● Supplied text
◇ ◇ ◇ ◇ ◇ ◇ ◇
|Islam, MD Sajedul -|
|Morano, Lisa -|
|Groves, Russell -|
|Bextine, Blake -|
|Walker, M.A. -|
Submitted to: Journal of Plant Pathology
Publication Type: Peer Reviewed Journal
Publication Acceptance Date: December 4, 2012
Publication Date: May 20, 2013
Citation: Lin, H., Islam, M., Morano, L., Groves, R., Bextine, B., Civerolo, E.L., Walker, M. 2013. Genetic variation of Xylella fastidiosa associated with grape vines in two major viticulture regions in the United Sates: California and Texas. Journal of Plant Pathology. 95(2):329-337. Interpretive Summary: Xylella fastidiosa (Xf) causes Pierce’s disease in grapevine. In this study, genetic diversity and population genetic structure of Xf strains isolated from grapes in two improtant grape growing regions in the United States, California and Texas, are described. Using multiple sets of molecular markers, genetic differentiation was found in both California and Texas Xf populations. Further genetic analyses indicated local geographic structure within California populations in which significant genetic differentiation was found among strains collected in Mendocino, Sonoma, Napa, Kern and Riverside counties. In contrast, no geographic association was observed in grape or non-grape strains in Texas. The data suggest that Xf populations in California and Texas may have been originally derived from two different origins/ancestors regardless of host. However, the observation that some California Xf strains shared features of Texas strains suggests that Texas strains may have been recently introduced into California likely through introduction of the glassy-winged sharpshooter(Homalodisca vitripennis), insect vector, in Southern California.
◇ ◇ ◇ ◇ ◇ ◇ ◇
● Study material

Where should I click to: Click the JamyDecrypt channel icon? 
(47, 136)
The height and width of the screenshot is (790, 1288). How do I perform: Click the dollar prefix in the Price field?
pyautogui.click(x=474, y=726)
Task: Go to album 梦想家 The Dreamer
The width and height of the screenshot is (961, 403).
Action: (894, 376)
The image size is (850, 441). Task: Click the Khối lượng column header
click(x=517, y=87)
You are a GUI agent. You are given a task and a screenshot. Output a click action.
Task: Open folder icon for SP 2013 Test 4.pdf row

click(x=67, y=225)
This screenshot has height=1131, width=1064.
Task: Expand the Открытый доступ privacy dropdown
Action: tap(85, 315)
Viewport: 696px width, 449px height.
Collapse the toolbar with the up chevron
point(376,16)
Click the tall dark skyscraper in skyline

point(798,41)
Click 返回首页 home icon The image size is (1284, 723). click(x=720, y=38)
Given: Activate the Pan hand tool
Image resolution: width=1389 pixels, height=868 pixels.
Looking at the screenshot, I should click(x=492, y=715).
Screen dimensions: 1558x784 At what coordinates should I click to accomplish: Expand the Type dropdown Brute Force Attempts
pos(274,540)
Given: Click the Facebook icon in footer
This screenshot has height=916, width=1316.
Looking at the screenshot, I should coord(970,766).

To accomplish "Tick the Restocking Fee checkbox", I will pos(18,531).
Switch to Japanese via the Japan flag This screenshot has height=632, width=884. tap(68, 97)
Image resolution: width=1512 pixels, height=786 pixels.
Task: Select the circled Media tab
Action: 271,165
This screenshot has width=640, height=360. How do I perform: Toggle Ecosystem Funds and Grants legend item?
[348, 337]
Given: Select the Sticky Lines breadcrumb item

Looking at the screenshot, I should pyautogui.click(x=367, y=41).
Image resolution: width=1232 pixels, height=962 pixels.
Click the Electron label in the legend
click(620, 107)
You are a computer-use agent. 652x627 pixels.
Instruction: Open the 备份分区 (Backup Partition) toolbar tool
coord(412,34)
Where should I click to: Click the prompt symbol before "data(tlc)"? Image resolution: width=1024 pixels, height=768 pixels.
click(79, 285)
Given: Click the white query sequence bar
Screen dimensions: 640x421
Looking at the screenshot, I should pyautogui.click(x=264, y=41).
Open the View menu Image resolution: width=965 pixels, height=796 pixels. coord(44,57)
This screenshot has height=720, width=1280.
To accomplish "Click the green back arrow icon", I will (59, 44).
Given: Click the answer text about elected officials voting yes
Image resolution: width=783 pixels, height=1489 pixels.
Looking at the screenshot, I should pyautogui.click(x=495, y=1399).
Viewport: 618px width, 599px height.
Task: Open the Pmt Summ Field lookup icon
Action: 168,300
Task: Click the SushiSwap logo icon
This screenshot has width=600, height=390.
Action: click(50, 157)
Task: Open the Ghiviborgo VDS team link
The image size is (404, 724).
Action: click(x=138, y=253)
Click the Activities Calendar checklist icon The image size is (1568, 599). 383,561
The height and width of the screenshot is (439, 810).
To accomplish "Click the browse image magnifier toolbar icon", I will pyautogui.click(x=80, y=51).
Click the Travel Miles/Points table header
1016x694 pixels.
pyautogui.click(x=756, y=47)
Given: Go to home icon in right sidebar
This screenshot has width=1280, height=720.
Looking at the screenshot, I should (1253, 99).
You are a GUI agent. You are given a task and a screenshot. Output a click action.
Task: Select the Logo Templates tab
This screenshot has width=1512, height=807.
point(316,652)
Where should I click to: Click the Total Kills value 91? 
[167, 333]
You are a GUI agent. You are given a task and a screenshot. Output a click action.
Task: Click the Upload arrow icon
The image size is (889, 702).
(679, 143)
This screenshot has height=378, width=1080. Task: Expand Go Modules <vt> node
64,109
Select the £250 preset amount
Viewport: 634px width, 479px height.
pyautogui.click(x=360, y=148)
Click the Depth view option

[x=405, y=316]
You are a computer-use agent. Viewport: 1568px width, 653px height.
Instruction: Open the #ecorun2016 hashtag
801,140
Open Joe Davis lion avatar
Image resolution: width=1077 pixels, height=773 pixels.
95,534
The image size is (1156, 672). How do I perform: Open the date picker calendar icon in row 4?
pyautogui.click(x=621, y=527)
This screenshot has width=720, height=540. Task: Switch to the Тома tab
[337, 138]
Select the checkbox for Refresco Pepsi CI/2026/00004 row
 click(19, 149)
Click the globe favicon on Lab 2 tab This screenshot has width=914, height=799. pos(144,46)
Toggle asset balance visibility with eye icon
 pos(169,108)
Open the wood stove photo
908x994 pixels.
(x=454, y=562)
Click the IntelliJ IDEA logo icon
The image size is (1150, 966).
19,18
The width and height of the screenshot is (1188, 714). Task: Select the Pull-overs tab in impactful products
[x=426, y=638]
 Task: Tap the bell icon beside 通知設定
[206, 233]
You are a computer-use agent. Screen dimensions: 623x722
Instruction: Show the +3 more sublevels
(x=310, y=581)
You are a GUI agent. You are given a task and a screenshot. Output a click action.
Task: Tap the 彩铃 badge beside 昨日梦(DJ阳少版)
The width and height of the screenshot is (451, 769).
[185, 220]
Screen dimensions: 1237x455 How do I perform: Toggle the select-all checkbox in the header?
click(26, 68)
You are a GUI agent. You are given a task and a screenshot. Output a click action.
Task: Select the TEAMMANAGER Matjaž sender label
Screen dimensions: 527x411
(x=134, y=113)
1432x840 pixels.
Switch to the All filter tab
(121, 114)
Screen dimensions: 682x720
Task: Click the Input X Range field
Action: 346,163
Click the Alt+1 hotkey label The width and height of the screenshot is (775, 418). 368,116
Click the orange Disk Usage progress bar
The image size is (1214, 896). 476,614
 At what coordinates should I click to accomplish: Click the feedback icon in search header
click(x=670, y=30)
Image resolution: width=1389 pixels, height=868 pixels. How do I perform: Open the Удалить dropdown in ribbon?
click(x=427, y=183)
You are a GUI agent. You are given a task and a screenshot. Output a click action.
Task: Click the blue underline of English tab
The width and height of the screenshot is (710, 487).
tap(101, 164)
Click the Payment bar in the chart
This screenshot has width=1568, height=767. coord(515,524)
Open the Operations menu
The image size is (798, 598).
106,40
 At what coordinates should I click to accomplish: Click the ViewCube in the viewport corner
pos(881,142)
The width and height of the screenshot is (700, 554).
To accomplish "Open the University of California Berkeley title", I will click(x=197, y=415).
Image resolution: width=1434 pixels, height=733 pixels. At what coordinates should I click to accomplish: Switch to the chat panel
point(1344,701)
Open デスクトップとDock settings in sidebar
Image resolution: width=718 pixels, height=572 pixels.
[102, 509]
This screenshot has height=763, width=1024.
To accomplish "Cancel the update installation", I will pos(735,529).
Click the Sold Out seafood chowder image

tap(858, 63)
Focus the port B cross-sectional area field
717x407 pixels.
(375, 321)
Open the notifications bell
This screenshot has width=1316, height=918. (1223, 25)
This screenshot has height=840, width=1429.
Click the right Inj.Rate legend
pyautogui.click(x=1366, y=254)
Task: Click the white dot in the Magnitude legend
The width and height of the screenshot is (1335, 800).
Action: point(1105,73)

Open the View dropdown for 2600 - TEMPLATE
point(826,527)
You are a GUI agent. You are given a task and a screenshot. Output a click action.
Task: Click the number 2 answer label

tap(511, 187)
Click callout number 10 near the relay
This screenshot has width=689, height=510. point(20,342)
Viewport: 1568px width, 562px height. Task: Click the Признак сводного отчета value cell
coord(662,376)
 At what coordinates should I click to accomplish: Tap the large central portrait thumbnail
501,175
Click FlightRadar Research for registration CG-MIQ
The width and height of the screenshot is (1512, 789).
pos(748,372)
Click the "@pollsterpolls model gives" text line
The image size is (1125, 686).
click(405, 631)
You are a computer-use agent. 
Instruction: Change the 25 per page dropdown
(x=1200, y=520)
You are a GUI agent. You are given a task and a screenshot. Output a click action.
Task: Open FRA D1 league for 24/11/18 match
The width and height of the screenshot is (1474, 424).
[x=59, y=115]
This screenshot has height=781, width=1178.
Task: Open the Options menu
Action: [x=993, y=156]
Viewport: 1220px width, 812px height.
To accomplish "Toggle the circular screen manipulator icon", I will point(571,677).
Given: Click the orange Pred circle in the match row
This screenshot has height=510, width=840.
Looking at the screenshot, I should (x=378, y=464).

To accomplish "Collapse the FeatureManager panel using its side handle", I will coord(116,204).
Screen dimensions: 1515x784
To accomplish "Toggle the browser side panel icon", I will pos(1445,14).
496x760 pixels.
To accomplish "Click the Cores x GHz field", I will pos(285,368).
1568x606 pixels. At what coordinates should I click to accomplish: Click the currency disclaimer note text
◇ ◇ ◇ ◇ ◇ ◇ ◇
● What to work on
[1] How would you translate this sentence from the Xylella fastidiosa summary into Spanish: "Xylella fastidiosa (Xf) causes Pierce’s disease in grapevine."
[2] According to the Xylella fastidiosa summary, in which California counties did strains show significant genetic differentiation?
None of the items is needed.

● Task answers
[1] Xylella fastidiosa (Xf) causa la enfermedad de Pierce en la vid.

[2] Mendocino, Sonoma, Napa, Kern and Riverside counties.